**Exercise brief:** Reproduce the records unchanged, starting at the line containing "I will point(302,453)." and ending at the line containing "Looking at the screenshot, I should click(119, 456).". Include both of those lines.

**Entries shown:**
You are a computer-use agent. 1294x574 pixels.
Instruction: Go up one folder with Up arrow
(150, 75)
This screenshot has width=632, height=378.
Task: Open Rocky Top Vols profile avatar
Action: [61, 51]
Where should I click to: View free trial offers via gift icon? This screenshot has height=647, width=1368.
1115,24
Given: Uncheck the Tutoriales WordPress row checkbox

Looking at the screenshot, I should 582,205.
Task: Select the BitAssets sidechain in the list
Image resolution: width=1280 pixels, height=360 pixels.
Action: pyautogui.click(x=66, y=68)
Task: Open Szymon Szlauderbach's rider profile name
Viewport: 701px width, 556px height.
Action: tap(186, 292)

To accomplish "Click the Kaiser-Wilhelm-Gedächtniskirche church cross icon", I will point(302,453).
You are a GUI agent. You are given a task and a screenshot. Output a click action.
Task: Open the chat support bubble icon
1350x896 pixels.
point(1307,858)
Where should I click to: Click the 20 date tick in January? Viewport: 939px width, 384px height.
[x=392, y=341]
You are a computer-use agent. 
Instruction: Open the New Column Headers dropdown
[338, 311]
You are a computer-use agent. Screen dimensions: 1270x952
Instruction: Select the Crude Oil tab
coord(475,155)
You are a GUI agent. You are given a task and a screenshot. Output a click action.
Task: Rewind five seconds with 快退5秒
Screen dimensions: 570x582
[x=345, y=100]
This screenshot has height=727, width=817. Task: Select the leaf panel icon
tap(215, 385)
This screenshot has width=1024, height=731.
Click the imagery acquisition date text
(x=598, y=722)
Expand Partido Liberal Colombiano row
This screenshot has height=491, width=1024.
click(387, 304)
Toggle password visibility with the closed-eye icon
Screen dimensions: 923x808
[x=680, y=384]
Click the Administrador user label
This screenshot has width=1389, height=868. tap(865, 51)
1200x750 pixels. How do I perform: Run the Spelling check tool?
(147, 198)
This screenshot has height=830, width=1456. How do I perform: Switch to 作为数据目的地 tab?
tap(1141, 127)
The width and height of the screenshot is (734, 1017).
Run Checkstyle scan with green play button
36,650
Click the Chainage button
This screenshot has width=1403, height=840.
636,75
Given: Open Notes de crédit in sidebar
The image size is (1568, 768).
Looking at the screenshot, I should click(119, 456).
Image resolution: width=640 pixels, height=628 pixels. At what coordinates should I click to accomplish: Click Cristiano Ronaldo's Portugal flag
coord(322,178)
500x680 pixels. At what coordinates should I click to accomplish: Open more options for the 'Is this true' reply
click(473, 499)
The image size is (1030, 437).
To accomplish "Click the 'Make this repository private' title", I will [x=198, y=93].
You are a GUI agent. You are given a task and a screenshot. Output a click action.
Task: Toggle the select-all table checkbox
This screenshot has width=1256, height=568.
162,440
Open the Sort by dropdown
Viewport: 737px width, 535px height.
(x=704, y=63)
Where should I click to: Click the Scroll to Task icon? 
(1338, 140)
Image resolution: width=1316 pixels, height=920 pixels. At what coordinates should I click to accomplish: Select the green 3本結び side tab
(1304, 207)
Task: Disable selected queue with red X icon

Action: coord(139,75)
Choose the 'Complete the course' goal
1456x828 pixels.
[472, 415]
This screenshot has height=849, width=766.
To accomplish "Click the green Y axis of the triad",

**Correct output:**
To accomplish "Click the Kaiser-Wilhelm-Gedächtniskirche church cross icon", I will point(302,453).
You are a GUI agent. You are given a task and a screenshot. Output a click action.
Task: Open the chat support bubble icon
1350x896 pixels.
point(1307,858)
Where should I click to: Click the 20 date tick in January? Viewport: 939px width, 384px height.
[x=392, y=341]
You are a computer-use agent. 
Instruction: Open the New Column Headers dropdown
[338, 311]
You are a computer-use agent. Screen dimensions: 1270x952
Instruction: Select the Crude Oil tab
coord(475,155)
You are a GUI agent. You are given a task and a screenshot. Output a click action.
Task: Rewind five seconds with 快退5秒
Screen dimensions: 570x582
[x=345, y=100]
This screenshot has height=727, width=817. Task: Select the leaf panel icon
tap(215, 385)
This screenshot has width=1024, height=731.
Click the imagery acquisition date text
(x=598, y=722)
Expand Partido Liberal Colombiano row
This screenshot has height=491, width=1024.
click(387, 304)
Toggle password visibility with the closed-eye icon
Screen dimensions: 923x808
[x=680, y=384]
Click the Administrador user label
This screenshot has width=1389, height=868. tap(865, 51)
1200x750 pixels. How do I perform: Run the Spelling check tool?
(147, 198)
This screenshot has height=830, width=1456. How do I perform: Switch to 作为数据目的地 tab?
tap(1141, 127)
The width and height of the screenshot is (734, 1017).
Run Checkstyle scan with green play button
36,650
Click the Chainage button
This screenshot has width=1403, height=840.
636,75
Given: Open Notes de crédit in sidebar
The image size is (1568, 768).
Looking at the screenshot, I should click(119, 456).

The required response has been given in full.